Preface

The publication of Viola Desmond: Her Life and Times coincides with the release of the newly designed $10 bill featuring Viola Desmond as the first Canadian-born woman to be solely represented on our national currency. For some Canadians, this new $10 bill may be their first introduction to this historically important African-Canadian woman. Others know Viola Desmond as the Halifax Black businesswoman who defiantly refused to leave her seat in a “white only” section of the Roseland Theatre in New Glasgow, Nova Scotia. For the vast majority of Canadians, little more is known about Viola’s life and her extraordinary achievement both as a woman of courage and pioneer Black businesswoman.

Viola Desmond was a remarkable woman. She lived during a time when racial discrimination touched nearly every aspect of the lives of Black Canadians—in education, housing and employment. Viola, however, overcame many of these colour barriers and pursued her dream of becoming a beautician. She established the first beauty salon for Black women in Halifax and later founded the Desmond School of Beauty Culture, the first of its kind for Black women in Canada. Viola also developed her own line of beauty products. She was, in many respects, a woman well ahead of her time and she personified an image of self-confidence, respectability and independence.

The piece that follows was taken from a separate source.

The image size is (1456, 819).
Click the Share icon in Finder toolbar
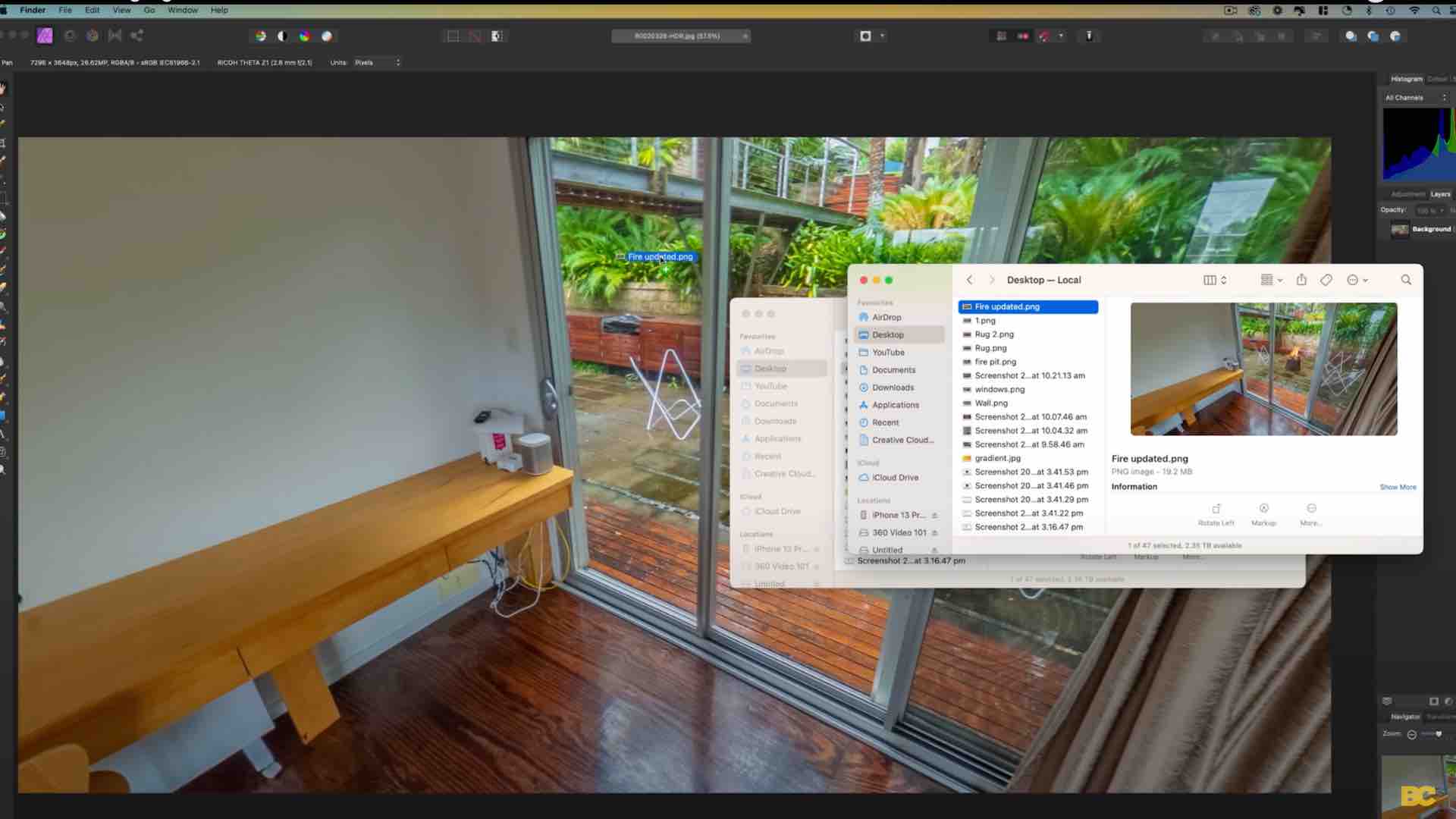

Viola’s strength of character was put to the test in November 1946, when she was refused a ticket to sit in the “white only” section of the Roseland Theatre. Like Rosa Parks, who refused to give up her seat on a bus in Montgomery, Alabama, Viola realized the injustice confronting her and instead of conforming to the theatre’s policy of racial segregation, she took deliberate and defiant action, first by taking her seat and then by refusing to give it up. This proved to be a life-changing decision for her and it ultimately would have lasting historical significance.

Although Viola happened by chance to enter the Roseland Theatre on that fateful day, her action was, in many respects, a protest waiting to happen and the consequence of the time in which she lived and almost everything else that made her who she was. As readers will discover in the following pages, Viola’s character and moral grounding were shaped by her deep connection to the Black community in the North End of Halifax and her strong family ties, especially her relationship with her mother, Gwendolyn, and her father, James.

Viola’s action at the Roseland Theatre challenged the existing pattern of conformity to the practice of racial segregation and eventually helped forge a new consensus of racial equality and a culture of rights in Canada. In his book, Human Rights in Canada: A History, Dominique Clement has observed that human rights are not solely abstractions of law, but they are products of history and social dialogue. The fact that Viola Desmond’s story has now re-emerged into the Canadian public consciousness in the second decade of the 21st century, over sixty years after the Roseland Theatre incident, is testimony to this process and to the unique manner human rights and social justice have evolved in Canada.